If I have a random deck of cards, I can’t assume that the deck order is common. Or, if I flip a coin 20 times I can’t assume that the specific heads/tails order that results is commonly encountered, either. Just because it actually happened doesn’t mean that the a priori probability of it happening was likely.
The Copernican Principle is assuming that all decks of cards or all flipped coins follow the same rules. I’m not disagreeing with that premise, but I’m showing that no matter how many decks or coins you use, the probability of any specific result may be infinitesimal even with as many decks as there are planets in the universe.
Showing me good reason to believe that earth sized planets have a 20% chance of showing up in habitable zones still doesn’t answer the other questions I have about plate tectonics, elemental composition, magnetic fields, large moons, etc. Stacking dozens of variables with conditional probabilities can still produce numbers so small that even every star in the universe representing a “try” might not lead to a high probability result.

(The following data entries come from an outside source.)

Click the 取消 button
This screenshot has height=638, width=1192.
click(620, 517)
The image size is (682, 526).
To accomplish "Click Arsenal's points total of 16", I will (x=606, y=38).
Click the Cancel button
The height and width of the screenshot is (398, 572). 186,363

I think you need to let the deck of cards metaphor go! A deck of cards is specifically designed by intelligent minds to generate random outcomes, whereby natural processes follow predictable paths, and the outcomes are limited by natural laws. There is no intelligent mind altering the outcomes, or designing for or against randomness.

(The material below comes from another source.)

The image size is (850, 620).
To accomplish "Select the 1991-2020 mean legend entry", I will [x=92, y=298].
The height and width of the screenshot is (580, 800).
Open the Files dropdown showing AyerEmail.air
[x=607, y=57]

It’s a fair assumption to say we are not privileged observers if the universe because there is zero evidence to the contrary.
There are answers to all of your questions about elemental makeup of planets, magnetosphere, moon and tectonic plate formation, but it’s a lot of reading to get them.

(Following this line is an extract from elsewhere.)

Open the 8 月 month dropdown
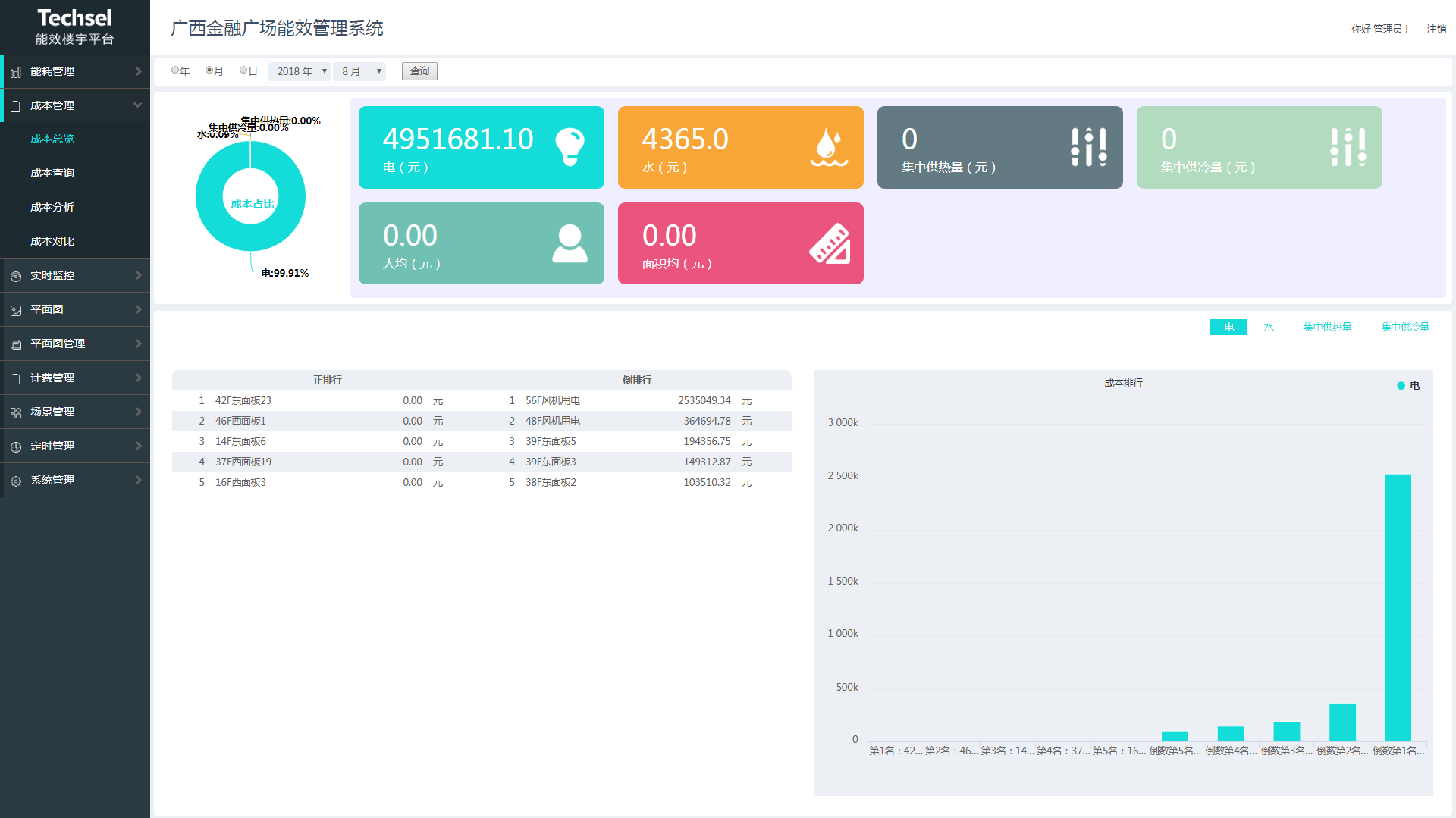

The math I’m talking about still works with weighted probabilities or conditional probabilities. The underlying factorial math expands the number of possibilities way faster than the number of “tries” can increase the likelihood of at least one hit.
The point is: the fact that something has already happened is not proof that it is a high probability event. The deck of cards hypothetical is merely an example of that phenomenon. Applying different weights (e.g., ignoring the suits of cards) doesn’t change that basic mathematical phenomenon, both only re-weights the probabilities to be bigger. But lining up a bunch of probabilities in a row still multiplies them in a way that results in a infinitesimal probability.
If there are only billions of earth-like planets in our galaxy, and only trillions of galaxies, that’s still only 10^21 chances at life. Yes, that’s an unfathomably large number for the human brain to process, but it’s also nowhere near the numbers that can be generated through factorial expansion, so if the probability of life arising is something like 10^30 on any of those planets, the expected number of life bearing planets would be pretty much zero.
It’s not probabilities that dictate these processes though, as stated above. It’s natural laws. Certainties. Like the increase of entropy, or the conservation laws. So a planet isn’t just 50% likely to form with rocky bias withín the frost line, it is certain to do so. I’m sorry but probability rarely tells even a small part of the story of natural processes.
The fact that something has happened nearly every time we see a chance of it happening very much does make it a high probability event, cf. Bayesian inference.